Одна Согра Солтан была обута в нормальные туфли. Только она знала дом, куда следовали эти люди, была знакома с его хозяевами и порекомендовала их госпоже. Теперь она проводник этого каравана.
— Ну вот мы и прибыли! — остановилась она наконец около одного дома.
Дверь была такая же, как и во всех бедных домах,— старая, грязная, облезшая. Молоток то ли украли, то ли он сам оторвался, поэтому, чтобы кого-нибудь вызвать, нужно было бить в дверь кулаками. Согра Солтан несколько раз постучала, но никто не ответил. Тогда она постучала сильней. Послышался женский голос:
— Кто там?
— Открой, гости пришли!
— К черту всех гостей! Что вам тут надо? Не туда попали!

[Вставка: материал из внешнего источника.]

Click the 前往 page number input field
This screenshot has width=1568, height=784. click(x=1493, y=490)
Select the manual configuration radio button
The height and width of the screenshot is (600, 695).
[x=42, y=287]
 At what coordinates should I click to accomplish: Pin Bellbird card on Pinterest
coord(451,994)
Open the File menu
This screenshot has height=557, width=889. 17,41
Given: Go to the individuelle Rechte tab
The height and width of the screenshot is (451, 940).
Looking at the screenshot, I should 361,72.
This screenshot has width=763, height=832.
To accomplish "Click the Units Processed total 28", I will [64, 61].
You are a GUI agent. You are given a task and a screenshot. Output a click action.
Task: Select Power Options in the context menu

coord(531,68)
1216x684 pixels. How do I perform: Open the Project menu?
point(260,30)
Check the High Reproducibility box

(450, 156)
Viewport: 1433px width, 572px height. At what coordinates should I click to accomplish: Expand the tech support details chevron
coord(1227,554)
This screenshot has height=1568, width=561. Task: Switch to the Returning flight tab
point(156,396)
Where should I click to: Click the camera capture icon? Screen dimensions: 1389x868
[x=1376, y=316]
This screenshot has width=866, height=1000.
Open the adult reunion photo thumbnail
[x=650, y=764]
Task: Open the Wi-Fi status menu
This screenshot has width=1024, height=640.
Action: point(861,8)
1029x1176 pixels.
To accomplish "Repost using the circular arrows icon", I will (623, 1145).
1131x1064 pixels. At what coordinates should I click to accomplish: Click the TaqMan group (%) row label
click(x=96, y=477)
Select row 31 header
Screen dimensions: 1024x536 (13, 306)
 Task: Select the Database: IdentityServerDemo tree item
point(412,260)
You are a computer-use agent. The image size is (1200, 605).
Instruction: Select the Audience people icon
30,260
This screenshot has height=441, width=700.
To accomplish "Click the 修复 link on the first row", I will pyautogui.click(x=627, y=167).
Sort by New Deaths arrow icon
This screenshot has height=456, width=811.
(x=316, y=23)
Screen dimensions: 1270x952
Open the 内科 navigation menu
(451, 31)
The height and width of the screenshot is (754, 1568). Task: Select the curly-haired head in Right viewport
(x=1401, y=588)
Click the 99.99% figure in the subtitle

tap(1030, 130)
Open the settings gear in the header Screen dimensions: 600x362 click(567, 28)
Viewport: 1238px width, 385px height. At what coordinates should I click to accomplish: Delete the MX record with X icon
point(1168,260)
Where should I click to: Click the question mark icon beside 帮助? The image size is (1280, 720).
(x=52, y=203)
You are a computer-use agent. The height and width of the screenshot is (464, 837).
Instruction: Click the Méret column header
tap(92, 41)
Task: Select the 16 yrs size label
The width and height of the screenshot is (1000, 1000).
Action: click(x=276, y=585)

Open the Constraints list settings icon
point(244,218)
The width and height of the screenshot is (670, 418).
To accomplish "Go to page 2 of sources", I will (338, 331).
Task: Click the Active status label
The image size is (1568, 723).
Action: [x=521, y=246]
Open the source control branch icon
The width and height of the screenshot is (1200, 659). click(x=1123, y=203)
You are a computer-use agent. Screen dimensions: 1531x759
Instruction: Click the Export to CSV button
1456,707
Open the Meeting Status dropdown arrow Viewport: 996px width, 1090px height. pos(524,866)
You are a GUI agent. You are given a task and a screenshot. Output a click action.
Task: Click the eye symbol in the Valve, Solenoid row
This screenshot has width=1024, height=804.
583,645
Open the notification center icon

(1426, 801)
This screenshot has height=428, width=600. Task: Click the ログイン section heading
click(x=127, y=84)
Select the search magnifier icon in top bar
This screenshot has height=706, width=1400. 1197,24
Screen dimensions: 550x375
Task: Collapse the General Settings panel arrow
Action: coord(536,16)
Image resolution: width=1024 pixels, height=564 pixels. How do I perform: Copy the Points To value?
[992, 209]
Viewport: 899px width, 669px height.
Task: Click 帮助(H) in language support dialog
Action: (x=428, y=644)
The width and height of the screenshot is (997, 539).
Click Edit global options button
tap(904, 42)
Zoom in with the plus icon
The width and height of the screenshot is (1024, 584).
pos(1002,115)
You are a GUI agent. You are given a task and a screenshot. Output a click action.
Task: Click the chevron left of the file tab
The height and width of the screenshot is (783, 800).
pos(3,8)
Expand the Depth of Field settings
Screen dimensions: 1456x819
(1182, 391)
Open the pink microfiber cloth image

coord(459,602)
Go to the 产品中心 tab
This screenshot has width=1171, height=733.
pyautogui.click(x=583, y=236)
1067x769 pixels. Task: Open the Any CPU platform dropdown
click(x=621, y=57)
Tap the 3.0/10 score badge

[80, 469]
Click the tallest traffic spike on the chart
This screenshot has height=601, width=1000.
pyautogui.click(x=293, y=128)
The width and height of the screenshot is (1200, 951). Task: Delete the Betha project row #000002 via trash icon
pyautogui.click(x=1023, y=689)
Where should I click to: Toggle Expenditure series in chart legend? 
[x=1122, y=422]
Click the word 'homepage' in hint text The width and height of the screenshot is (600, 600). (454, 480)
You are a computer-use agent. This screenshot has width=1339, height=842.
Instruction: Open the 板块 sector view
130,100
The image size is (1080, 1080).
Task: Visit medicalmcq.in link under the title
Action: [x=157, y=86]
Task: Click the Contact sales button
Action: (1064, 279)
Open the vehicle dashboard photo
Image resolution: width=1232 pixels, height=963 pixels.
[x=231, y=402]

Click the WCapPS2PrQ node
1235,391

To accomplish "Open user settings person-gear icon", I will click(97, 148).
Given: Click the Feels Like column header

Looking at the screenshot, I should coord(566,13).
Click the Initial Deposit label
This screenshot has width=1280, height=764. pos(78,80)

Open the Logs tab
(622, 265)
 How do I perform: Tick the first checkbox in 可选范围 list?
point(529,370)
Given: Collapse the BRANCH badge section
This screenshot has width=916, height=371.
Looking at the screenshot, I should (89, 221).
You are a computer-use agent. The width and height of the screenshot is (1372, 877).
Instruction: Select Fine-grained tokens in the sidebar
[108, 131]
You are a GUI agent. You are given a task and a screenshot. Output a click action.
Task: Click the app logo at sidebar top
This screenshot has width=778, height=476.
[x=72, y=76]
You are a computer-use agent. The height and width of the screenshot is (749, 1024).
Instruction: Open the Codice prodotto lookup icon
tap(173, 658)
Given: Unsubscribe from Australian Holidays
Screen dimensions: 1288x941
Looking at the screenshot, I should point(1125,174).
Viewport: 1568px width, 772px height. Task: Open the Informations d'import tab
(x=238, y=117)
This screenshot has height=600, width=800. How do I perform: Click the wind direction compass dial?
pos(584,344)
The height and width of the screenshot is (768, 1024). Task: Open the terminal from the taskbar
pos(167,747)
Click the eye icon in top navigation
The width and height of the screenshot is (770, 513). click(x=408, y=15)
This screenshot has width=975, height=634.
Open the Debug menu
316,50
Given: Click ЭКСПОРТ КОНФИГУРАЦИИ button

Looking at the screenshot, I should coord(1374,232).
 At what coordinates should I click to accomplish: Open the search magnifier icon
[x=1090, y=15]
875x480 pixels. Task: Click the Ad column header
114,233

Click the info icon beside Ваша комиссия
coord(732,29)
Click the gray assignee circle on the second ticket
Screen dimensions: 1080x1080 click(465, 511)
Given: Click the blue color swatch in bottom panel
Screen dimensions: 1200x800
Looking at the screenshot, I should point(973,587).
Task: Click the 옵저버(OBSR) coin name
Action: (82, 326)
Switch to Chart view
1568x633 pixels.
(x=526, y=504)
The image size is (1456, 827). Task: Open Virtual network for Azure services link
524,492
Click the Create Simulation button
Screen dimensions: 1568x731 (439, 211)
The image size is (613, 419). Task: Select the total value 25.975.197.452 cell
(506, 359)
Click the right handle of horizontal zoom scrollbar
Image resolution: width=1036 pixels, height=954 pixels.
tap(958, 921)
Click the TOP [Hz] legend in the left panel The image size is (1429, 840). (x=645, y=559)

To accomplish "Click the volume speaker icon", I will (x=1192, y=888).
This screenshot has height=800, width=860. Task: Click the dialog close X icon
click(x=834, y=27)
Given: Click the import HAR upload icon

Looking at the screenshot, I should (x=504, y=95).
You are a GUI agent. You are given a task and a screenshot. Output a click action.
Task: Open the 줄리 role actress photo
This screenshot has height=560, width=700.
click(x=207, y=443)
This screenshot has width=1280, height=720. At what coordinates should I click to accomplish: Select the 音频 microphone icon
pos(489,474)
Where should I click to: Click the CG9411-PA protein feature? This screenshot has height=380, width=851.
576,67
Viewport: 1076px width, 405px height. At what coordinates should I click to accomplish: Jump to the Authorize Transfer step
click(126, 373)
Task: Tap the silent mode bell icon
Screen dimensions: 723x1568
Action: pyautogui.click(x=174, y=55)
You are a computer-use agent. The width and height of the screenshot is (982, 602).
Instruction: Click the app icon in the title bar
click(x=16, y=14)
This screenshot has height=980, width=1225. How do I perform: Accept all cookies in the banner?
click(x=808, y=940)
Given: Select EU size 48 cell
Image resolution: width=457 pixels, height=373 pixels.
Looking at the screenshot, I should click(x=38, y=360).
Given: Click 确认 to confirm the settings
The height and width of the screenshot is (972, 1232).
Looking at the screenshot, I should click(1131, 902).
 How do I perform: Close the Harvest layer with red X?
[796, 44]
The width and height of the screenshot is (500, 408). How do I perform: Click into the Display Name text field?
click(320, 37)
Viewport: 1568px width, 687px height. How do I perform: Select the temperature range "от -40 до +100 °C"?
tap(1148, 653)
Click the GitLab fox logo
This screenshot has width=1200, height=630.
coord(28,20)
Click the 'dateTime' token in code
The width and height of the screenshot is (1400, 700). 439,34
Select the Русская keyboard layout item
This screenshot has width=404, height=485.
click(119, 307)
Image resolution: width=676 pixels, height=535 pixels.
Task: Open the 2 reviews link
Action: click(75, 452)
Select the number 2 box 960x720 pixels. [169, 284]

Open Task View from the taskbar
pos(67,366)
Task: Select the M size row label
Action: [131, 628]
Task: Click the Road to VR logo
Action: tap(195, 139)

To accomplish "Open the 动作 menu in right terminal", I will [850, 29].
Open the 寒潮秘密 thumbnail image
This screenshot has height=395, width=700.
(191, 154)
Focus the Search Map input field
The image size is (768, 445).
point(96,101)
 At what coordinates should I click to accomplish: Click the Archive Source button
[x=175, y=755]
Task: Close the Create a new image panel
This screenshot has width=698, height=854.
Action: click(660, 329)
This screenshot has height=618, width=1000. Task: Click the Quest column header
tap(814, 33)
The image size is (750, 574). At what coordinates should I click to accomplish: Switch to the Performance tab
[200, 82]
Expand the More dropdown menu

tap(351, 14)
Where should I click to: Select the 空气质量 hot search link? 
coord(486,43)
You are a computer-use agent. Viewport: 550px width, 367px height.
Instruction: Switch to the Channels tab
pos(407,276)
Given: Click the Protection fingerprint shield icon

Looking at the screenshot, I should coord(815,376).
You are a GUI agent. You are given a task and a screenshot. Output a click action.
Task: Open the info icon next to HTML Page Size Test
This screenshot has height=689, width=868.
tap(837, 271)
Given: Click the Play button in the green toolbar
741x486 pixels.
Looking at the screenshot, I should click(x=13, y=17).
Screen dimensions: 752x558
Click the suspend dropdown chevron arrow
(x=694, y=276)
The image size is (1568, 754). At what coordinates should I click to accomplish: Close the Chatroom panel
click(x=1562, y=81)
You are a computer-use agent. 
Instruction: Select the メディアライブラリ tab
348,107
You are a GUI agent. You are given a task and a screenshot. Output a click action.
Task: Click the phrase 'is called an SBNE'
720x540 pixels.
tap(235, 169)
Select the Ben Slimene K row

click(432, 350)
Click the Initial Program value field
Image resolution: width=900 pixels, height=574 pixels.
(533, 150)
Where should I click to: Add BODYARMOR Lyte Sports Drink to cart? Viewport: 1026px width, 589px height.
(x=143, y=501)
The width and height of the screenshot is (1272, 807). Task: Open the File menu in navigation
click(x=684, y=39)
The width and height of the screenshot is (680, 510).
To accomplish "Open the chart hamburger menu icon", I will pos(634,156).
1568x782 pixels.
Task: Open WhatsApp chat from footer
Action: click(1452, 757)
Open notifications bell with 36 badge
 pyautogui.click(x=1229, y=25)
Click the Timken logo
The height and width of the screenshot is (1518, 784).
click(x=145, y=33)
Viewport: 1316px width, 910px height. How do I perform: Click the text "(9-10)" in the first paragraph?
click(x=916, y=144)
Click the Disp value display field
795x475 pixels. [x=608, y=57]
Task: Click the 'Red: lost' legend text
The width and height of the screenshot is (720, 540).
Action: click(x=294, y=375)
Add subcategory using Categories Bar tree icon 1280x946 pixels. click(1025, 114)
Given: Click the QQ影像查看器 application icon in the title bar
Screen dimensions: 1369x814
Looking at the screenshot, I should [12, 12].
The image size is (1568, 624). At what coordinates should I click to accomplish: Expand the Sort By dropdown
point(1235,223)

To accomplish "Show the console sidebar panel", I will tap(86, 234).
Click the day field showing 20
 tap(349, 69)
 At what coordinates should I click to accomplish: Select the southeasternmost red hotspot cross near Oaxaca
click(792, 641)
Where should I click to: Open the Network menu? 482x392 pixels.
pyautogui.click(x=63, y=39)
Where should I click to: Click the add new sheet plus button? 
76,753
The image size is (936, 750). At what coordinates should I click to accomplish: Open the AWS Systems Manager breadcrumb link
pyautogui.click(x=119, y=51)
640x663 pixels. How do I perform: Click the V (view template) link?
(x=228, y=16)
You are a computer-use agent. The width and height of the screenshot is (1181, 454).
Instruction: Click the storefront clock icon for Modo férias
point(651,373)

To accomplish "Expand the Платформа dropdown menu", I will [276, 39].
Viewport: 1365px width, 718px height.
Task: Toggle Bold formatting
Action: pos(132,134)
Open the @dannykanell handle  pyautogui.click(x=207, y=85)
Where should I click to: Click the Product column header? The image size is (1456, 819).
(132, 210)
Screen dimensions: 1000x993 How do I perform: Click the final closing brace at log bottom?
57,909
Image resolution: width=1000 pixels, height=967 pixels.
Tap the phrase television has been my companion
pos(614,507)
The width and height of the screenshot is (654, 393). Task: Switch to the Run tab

— Нет, именно сюда. Открой, Хадидже, разве не узнаешь меня? Я Согра Солтан, открой скорее двери, не рассуждай понапрасну. К тебе с добром пришли!
— Согра Солтан, неужели это ты? Ох, ты моя милая! Прости меня, глупую! Сейчас надену туфли и открою.
2Дверь открылась, и гости вошли. Госпожа еле спустилась по ступеням старой лестницы. Двор был наполнен зловонием, которое поднималось от гниющей воды в бассейне. Помойная яма, вырытая перед ступеньками в кухню, усиливала это зловоние. Два пыльных высохших стебля, не имевших ничего общего с цветами, были единственным украшением двора.
Дверь отворила Хадидже — молодая женщина, выглядевшая много старше своих лет, хотя лицо её ещё хранило следы былой красоты. Её густые, длинные, чёрные волосы были в беспорядке. Женщина была очень худа. Из-под покрывала виднелась белая, стираная-перестиранная нижняя юбка. В общем все в ней напоминало цветок, увядший от отсутствия влаги. И только тонкие дуги бровей — такую линию может провести разве что циркуль или чудесная кисть знаменитого исфаханского мастера — да смеющиеся глаза и губы ещё способны были превратить любого благочестивого мусульманина в безбожника.
Увидя шикарно разодетых дам, Хадидже остолбенела. Потом быстрым движением руки закрыла лицо до самых глаз покрывалом и ещё крепче прижала к груди ребёнка.
— Сестрица, что ты прячешься, точно от чужих? — воскликнула Согра Солтан.— Эта дама — моя госпожа, жена главного директора. Она приехала навестить вас. А эта гостья — её сестра, а молодые дамы — её дочери. Я много рассказывала им о вас,— вот они и приехали с вами повидаться. Ну что стоишь как вкопанная. Скорей открой дверь в комнату, чтобы гости могли войти. Где твоя мать?